### Excerpt

Wednesday, April 15, 2009

How to Save $5000 on Your Logo

For graphic designers, making a given bit of artwork better, neater, and more professional is easy. Coming up with an original idea is hard. And coming up with an original idea that will fit your bill is nearly impossible. That's why they usually charge many thousands of dollars to whip up a simple logo. It's an agonizing process (one day, I'll tell the story of Chowhound's logo).

Save the pain, save the expense. Here's what you do. Scrawl an ugly, primitive, childish, highly-unsatisfactory mock-up of what your entirely unartistic brain is picturing. Give it to the artist. And have the artist expand, tweak, and polish it...an infinitely easier, quicker, and cheaper task than the touchy business of creating out of thin air. Believe it or not, you've just completed 90% of the task.

This applies to other graphics tasks, as well. Or musical tasks. Or anything else. The vast majority of artists, musicians, writers, and other artistic types are surprisingly uncreative. They can imitate and they can polish, but they oughtn't be called upon to spawn anything fresh out of thin air.

Update: I made the error of writing this strictly from a client's perspective. From the designer's perspective, there are good reasons the conception phase is agonizing, and it's largely the fault of clients. See my first reply in the comments, below, for a more balanced treatment of all this.

Further Update: Read some very insightful discussion of this posting, mostly from the designer's standpoint, here.

8 comments:

Anonymous said...

You are implying that your logo is good. It's not. The type of the website has been manually condensed...something a professional would never do. You clearly have no idea what a graphic designer does.

Anonymous said...

And you, other anonymous, do know what a graphic designer does? How constructive.

Jim, your point is an excellent one for spec jobs - get out a quick logo that the client wants, sans full design process.

######
### Data supplied

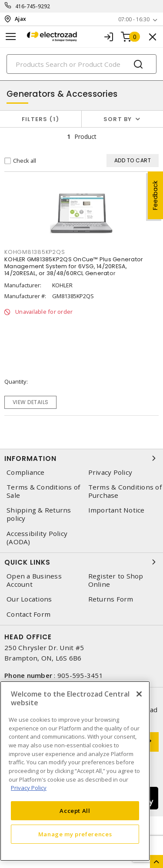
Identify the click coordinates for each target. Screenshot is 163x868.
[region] (75, 771)
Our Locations (29, 599)
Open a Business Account (34, 580)
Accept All (75, 811)
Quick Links (81, 562)
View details (30, 402)
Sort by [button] (118, 119)
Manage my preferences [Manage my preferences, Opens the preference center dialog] (75, 834)
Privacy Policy (110, 472)
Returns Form (111, 599)
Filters (40, 119)
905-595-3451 (80, 675)
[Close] (139, 694)
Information (81, 458)
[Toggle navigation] (11, 36)
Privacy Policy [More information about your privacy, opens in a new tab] (29, 788)
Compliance (26, 472)
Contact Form (28, 614)
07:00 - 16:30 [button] (134, 19)
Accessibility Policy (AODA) (37, 538)
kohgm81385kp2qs (34, 252)
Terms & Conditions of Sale (43, 491)
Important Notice (116, 510)
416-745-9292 (33, 6)
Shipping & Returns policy (39, 514)
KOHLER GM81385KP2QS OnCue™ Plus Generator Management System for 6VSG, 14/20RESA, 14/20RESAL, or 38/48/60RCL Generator (73, 266)
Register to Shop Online (116, 580)
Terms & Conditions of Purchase (125, 491)
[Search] (81, 64)
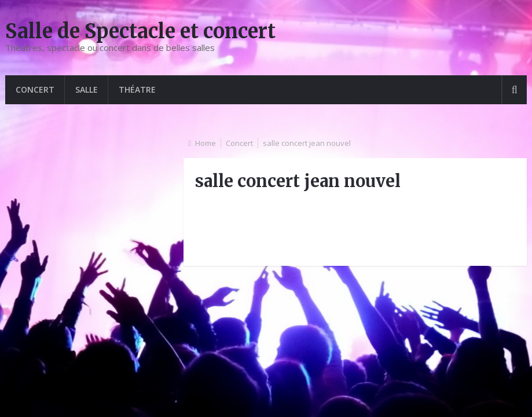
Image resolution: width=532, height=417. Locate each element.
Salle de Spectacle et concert (140, 31)
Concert (35, 89)
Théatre (137, 89)
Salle (86, 89)
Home (206, 143)
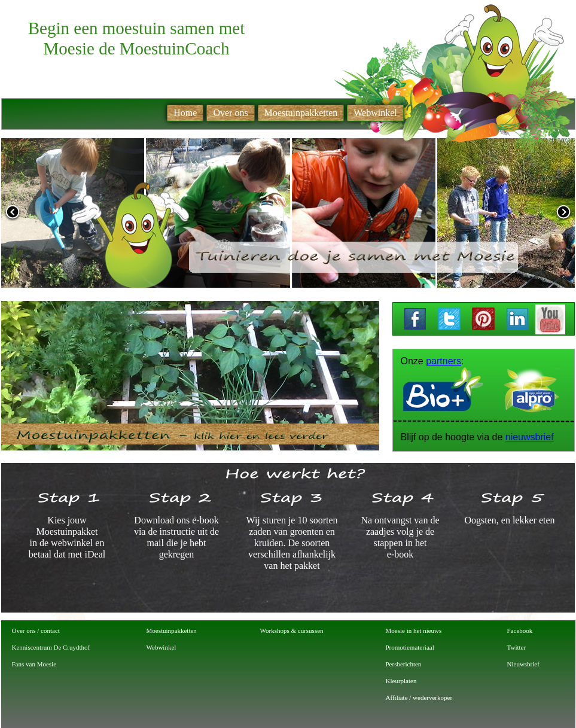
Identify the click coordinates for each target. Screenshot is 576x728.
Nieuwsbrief (523, 664)
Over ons (230, 112)
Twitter (517, 647)
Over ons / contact (36, 630)
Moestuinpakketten (172, 630)
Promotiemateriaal (410, 647)
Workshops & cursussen (292, 630)
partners (443, 361)
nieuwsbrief (529, 437)
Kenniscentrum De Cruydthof (51, 647)
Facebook (520, 630)
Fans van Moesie (34, 664)
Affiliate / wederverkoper (419, 697)
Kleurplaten (401, 681)
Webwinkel (161, 647)
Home (185, 112)
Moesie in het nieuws (414, 630)
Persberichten (404, 664)
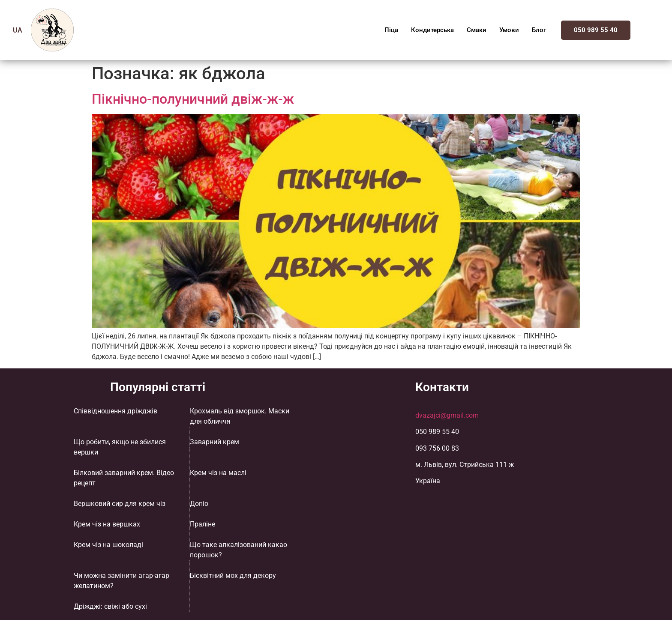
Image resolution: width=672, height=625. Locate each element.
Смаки (477, 30)
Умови (509, 30)
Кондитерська (432, 30)
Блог (539, 30)
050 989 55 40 (596, 30)
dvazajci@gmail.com (447, 415)
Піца (391, 30)
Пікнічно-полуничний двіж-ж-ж (193, 99)
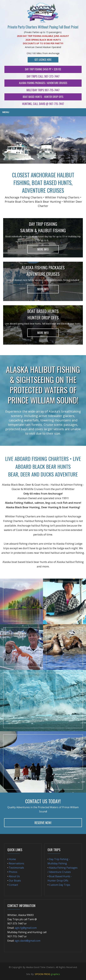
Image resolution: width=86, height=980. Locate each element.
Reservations (16, 863)
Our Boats (15, 880)
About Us (14, 876)
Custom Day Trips (59, 885)
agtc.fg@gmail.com (26, 928)
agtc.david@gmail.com (27, 940)
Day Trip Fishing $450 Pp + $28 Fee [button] (43, 69)
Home (12, 859)
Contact (13, 885)
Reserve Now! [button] (43, 822)
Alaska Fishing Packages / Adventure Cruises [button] (43, 83)
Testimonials (16, 867)
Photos (13, 872)
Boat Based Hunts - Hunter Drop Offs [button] (43, 97)
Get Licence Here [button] (43, 60)
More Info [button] (43, 249)
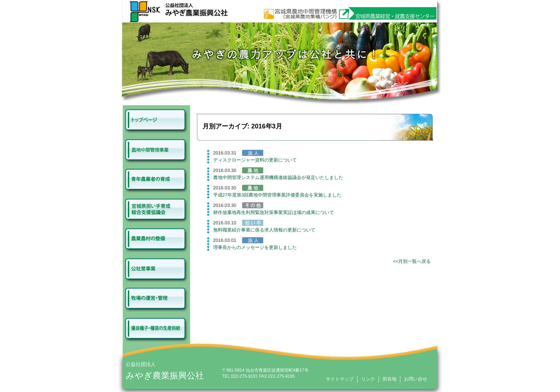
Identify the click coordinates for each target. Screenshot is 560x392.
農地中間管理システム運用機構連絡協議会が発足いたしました (278, 177)
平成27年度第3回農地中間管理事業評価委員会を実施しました (278, 195)
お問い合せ (415, 379)
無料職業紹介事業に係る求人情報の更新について (264, 230)
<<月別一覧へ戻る (412, 261)
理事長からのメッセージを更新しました (255, 247)
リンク (368, 379)
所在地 (389, 379)
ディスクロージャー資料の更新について (255, 160)
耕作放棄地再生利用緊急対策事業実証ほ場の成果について (274, 212)
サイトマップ (340, 379)
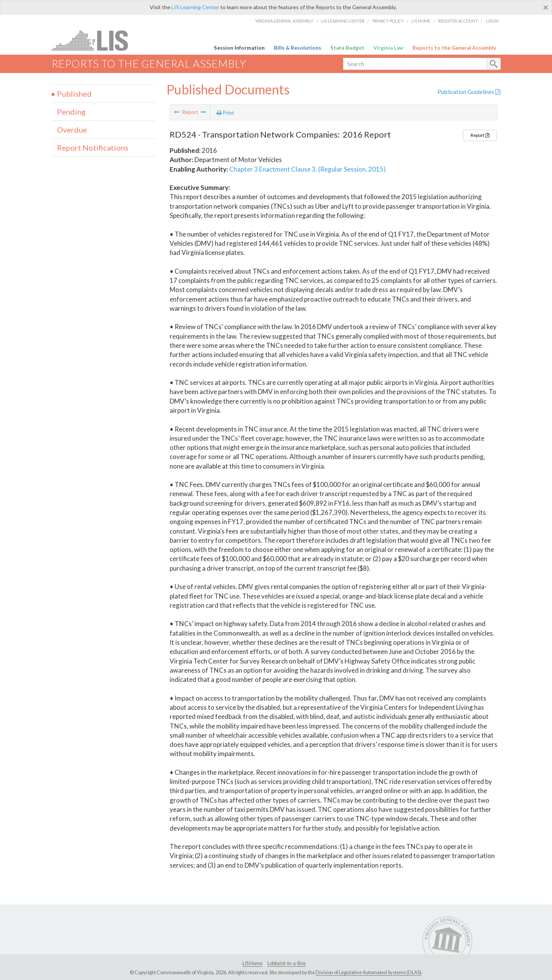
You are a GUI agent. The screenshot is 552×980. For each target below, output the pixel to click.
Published (74, 94)
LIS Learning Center (195, 7)
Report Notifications (92, 148)
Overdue (72, 130)
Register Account (458, 21)
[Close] (546, 7)
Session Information (239, 48)
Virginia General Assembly (284, 21)
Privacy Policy (388, 21)
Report (480, 135)
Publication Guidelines (469, 92)
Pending (71, 112)
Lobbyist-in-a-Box (287, 963)
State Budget (347, 48)
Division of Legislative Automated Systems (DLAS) (368, 972)
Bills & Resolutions (298, 48)
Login (492, 21)
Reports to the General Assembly (454, 48)
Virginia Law (388, 48)
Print (225, 113)
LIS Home (421, 21)
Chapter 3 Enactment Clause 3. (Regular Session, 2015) (308, 169)
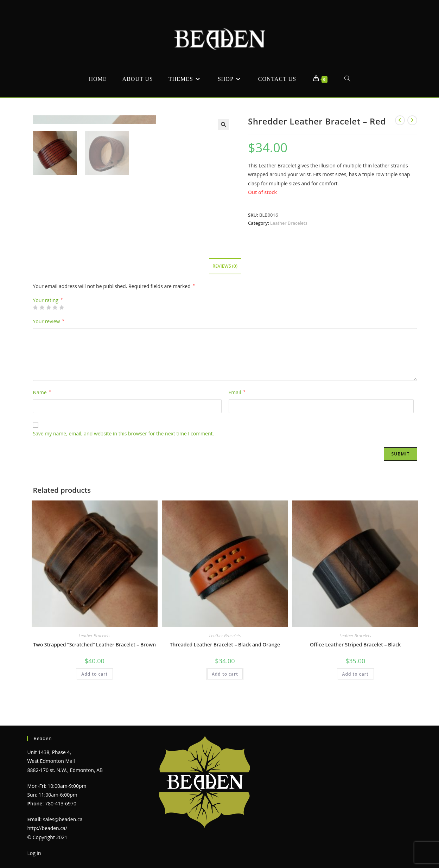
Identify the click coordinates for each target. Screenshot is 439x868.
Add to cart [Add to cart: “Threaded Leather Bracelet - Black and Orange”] (225, 690)
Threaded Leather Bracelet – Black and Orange (225, 660)
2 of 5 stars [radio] (42, 324)
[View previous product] (400, 120)
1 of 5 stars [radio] (35, 324)
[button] (223, 125)
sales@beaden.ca (63, 819)
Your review (48, 337)
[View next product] (412, 120)
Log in (34, 853)
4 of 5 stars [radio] (55, 324)
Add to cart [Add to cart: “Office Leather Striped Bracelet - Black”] (355, 690)
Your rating (47, 317)
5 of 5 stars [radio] (62, 324)
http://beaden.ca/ (47, 828)
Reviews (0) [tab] (225, 282)
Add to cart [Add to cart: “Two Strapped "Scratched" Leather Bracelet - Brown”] (94, 690)
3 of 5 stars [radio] (49, 324)
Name (42, 408)
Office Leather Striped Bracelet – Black (355, 660)
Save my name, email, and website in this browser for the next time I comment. (123, 450)
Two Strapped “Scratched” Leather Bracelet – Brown (94, 660)
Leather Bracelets (289, 223)
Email (237, 408)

######

Exercise tasks:
[1] In the blog post about saving money on a logo, what does the first anonymous commenter say has been manually condensed?
[2] Continue the blog post about saving money on a logo, starting right after its last line.

In response:
[1] The type of the website.

[2]
I think that the biggest point is that the scrawl a non-designer comes up with conveys a lot about the brand which an outsider like a designer needs to see. They didn't see you conceive of the idea, so as much as you can give them on where you are coming from gives them so much more to intuit from. This isn't to say that a designer should restrict themselves to merely copying & cleaning up a napkin drawing.

Jim Leff said...

Second anonymous, yeah, you make a good point. I could have made my case more thoughtfully.

From the graphic designer's point of view, I understand that customers are IMPOSSIBLE. Designers try diligently to give them what they want, but customers are inarticulate, and expect the designer to use telepathy to produce something not just professional and apt, but that somehow resembles the foggy picture they have in their heads.

Or, as a really good (actually, kind of great) designer I'm presently working with put it, clients are great at saying what they DON'T want, but rarely are able to convey what they DO want.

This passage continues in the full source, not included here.